■ Exercise details: The task calls for every line of the data to be repeated exactly.
BEGIN
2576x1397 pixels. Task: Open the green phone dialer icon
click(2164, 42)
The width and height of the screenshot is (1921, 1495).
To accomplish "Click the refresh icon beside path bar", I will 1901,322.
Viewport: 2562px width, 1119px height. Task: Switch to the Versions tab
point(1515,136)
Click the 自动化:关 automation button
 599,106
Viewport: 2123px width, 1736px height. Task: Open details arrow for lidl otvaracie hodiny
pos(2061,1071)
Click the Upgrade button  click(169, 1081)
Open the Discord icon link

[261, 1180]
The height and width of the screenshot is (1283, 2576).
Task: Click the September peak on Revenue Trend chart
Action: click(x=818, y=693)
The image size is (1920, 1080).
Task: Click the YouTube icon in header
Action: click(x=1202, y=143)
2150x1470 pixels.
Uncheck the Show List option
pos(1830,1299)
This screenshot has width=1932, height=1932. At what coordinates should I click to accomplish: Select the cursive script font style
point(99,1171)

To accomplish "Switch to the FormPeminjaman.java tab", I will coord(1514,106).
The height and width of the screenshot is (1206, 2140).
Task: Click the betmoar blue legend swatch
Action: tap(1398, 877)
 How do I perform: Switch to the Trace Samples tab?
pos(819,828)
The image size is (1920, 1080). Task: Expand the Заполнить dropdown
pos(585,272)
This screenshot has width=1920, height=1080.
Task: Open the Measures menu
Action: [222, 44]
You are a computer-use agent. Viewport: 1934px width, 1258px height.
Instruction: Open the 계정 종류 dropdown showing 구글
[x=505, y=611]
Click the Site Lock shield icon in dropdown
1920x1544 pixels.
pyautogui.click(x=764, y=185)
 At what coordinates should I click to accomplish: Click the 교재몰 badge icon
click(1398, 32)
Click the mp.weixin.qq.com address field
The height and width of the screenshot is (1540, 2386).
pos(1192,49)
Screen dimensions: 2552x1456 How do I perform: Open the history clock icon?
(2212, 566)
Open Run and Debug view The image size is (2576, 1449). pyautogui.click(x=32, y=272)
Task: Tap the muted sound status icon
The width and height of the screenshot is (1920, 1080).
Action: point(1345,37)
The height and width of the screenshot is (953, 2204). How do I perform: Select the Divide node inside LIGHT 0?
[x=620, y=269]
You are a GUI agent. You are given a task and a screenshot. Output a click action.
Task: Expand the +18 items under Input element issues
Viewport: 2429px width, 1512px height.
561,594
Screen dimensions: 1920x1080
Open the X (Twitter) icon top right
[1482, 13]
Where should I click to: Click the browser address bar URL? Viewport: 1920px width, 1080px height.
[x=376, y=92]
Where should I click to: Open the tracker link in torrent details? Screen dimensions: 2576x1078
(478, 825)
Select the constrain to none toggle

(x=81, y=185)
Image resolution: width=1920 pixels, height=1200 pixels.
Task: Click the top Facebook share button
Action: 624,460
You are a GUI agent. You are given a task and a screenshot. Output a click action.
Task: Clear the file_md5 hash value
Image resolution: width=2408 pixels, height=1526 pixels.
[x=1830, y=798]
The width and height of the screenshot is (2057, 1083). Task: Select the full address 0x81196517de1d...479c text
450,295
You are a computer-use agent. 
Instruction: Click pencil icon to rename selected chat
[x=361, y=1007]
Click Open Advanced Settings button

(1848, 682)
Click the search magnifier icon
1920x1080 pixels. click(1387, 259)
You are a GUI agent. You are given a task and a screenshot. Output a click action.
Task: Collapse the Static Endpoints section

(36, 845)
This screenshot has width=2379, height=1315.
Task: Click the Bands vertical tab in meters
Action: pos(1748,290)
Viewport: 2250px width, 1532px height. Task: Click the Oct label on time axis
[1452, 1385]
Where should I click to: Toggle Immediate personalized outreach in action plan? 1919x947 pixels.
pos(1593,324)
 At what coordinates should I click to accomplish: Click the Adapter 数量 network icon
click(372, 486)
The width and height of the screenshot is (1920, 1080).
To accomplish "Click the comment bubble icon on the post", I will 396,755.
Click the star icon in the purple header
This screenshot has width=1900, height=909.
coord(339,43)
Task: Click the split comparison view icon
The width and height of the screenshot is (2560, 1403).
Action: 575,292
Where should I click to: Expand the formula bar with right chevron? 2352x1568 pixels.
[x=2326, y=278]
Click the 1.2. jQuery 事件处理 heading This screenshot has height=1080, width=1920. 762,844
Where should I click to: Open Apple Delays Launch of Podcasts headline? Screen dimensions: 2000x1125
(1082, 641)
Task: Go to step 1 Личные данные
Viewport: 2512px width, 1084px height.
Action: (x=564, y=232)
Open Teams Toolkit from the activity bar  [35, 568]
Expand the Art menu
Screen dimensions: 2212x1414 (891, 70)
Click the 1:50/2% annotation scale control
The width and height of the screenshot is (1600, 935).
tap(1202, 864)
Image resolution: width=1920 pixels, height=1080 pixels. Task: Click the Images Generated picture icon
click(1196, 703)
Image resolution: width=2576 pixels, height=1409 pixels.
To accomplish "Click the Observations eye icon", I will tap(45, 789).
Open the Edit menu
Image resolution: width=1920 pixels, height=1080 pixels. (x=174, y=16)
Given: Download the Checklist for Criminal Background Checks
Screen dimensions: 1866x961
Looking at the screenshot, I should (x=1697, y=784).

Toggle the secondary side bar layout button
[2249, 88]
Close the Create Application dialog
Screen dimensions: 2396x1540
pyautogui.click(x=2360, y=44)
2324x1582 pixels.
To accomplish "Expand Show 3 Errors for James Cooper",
END
■ Task output:
2576x1397 pixels. Task: Open the green phone dialer icon
click(2164, 42)
The width and height of the screenshot is (1921, 1495).
To accomplish "Click the refresh icon beside path bar", I will 1901,322.
Viewport: 2562px width, 1119px height. Task: Switch to the Versions tab
point(1515,136)
Click the 自动化:关 automation button
 599,106
Viewport: 2123px width, 1736px height. Task: Open details arrow for lidl otvaracie hodiny
pos(2061,1071)
Click the Upgrade button  click(169, 1081)
Open the Discord icon link

[261, 1180]
The height and width of the screenshot is (1283, 2576).
Task: Click the September peak on Revenue Trend chart
Action: click(x=818, y=693)
The image size is (1920, 1080).
Task: Click the YouTube icon in header
Action: click(x=1202, y=143)
2150x1470 pixels.
Uncheck the Show List option
pos(1830,1299)
This screenshot has width=1932, height=1932. At what coordinates should I click to accomplish: Select the cursive script font style
point(99,1171)

To accomplish "Switch to the FormPeminjaman.java tab", I will coord(1514,106).
The height and width of the screenshot is (1206, 2140).
Task: Click the betmoar blue legend swatch
Action: tap(1398, 877)
 How do I perform: Switch to the Trace Samples tab?
pos(819,828)
The image size is (1920, 1080). Task: Expand the Заполнить dropdown
pos(585,272)
This screenshot has width=1920, height=1080.
Task: Open the Measures menu
Action: [222, 44]
You are a computer-use agent. Viewport: 1934px width, 1258px height.
Instruction: Open the 계정 종류 dropdown showing 구글
[x=505, y=611]
Click the Site Lock shield icon in dropdown
1920x1544 pixels.
pyautogui.click(x=764, y=185)
 At what coordinates should I click to accomplish: Click the 교재몰 badge icon
click(1398, 32)
Click the mp.weixin.qq.com address field
The height and width of the screenshot is (1540, 2386).
pos(1192,49)
Screen dimensions: 2552x1456 How do I perform: Open the history clock icon?
(2212, 566)
Open Run and Debug view The image size is (2576, 1449). pyautogui.click(x=32, y=272)
Task: Tap the muted sound status icon
The width and height of the screenshot is (1920, 1080).
Action: point(1345,37)
The height and width of the screenshot is (953, 2204). How do I perform: Select the Divide node inside LIGHT 0?
[x=620, y=269]
You are a GUI agent. You are given a task and a screenshot. Output a click action.
Task: Expand the +18 items under Input element issues
Viewport: 2429px width, 1512px height.
561,594
Screen dimensions: 1920x1080
Open the X (Twitter) icon top right
[1482, 13]
Where should I click to: Click the browser address bar URL? Viewport: 1920px width, 1080px height.
[x=376, y=92]
Where should I click to: Open the tracker link in torrent details? Screen dimensions: 2576x1078
(478, 825)
Select the constrain to none toggle

(x=81, y=185)
Image resolution: width=1920 pixels, height=1200 pixels.
Task: Click the top Facebook share button
Action: 624,460
You are a GUI agent. You are given a task and a screenshot. Output a click action.
Task: Clear the file_md5 hash value
Image resolution: width=2408 pixels, height=1526 pixels.
[x=1830, y=798]
The width and height of the screenshot is (2057, 1083). Task: Select the full address 0x81196517de1d...479c text
450,295
You are a computer-use agent. 
Instruction: Click pencil icon to rename selected chat
[x=361, y=1007]
Click Open Advanced Settings button

(1848, 682)
Click the search magnifier icon
1920x1080 pixels. click(1387, 259)
You are a GUI agent. You are given a task and a screenshot. Output a click action.
Task: Collapse the Static Endpoints section

(36, 845)
This screenshot has width=2379, height=1315.
Task: Click the Bands vertical tab in meters
Action: pos(1748,290)
Viewport: 2250px width, 1532px height. Task: Click the Oct label on time axis
[1452, 1385]
Where should I click to: Toggle Immediate personalized outreach in action plan? 1919x947 pixels.
pos(1593,324)
 At what coordinates should I click to accomplish: Click the Adapter 数量 network icon
click(372, 486)
The width and height of the screenshot is (1920, 1080).
To accomplish "Click the comment bubble icon on the post", I will 396,755.
Click the star icon in the purple header
This screenshot has width=1900, height=909.
coord(339,43)
Task: Click the split comparison view icon
The width and height of the screenshot is (2560, 1403).
Action: 575,292
Where should I click to: Expand the formula bar with right chevron? 2352x1568 pixels.
[x=2326, y=278]
Click the 1.2. jQuery 事件处理 heading This screenshot has height=1080, width=1920. 762,844
Where should I click to: Open Apple Delays Launch of Podcasts headline? Screen dimensions: 2000x1125
(1082, 641)
Task: Go to step 1 Личные данные
Viewport: 2512px width, 1084px height.
Action: (x=564, y=232)
Open Teams Toolkit from the activity bar  [35, 568]
Expand the Art menu
Screen dimensions: 2212x1414 (891, 70)
Click the 1:50/2% annotation scale control
The width and height of the screenshot is (1600, 935).
tap(1202, 864)
Image resolution: width=1920 pixels, height=1080 pixels. Task: Click the Images Generated picture icon
click(1196, 703)
Image resolution: width=2576 pixels, height=1409 pixels.
To accomplish "Click the Observations eye icon", I will tap(45, 789).
Open the Edit menu
Image resolution: width=1920 pixels, height=1080 pixels. (x=174, y=16)
Given: Download the Checklist for Criminal Background Checks
Screen dimensions: 1866x961
Looking at the screenshot, I should (x=1697, y=784).

Toggle the secondary side bar layout button
[2249, 88]
Close the Create Application dialog
Screen dimensions: 2396x1540
pyautogui.click(x=2360, y=44)
2324x1582 pixels.
To accomplish "Expand Show 3 Errors for James Cooper",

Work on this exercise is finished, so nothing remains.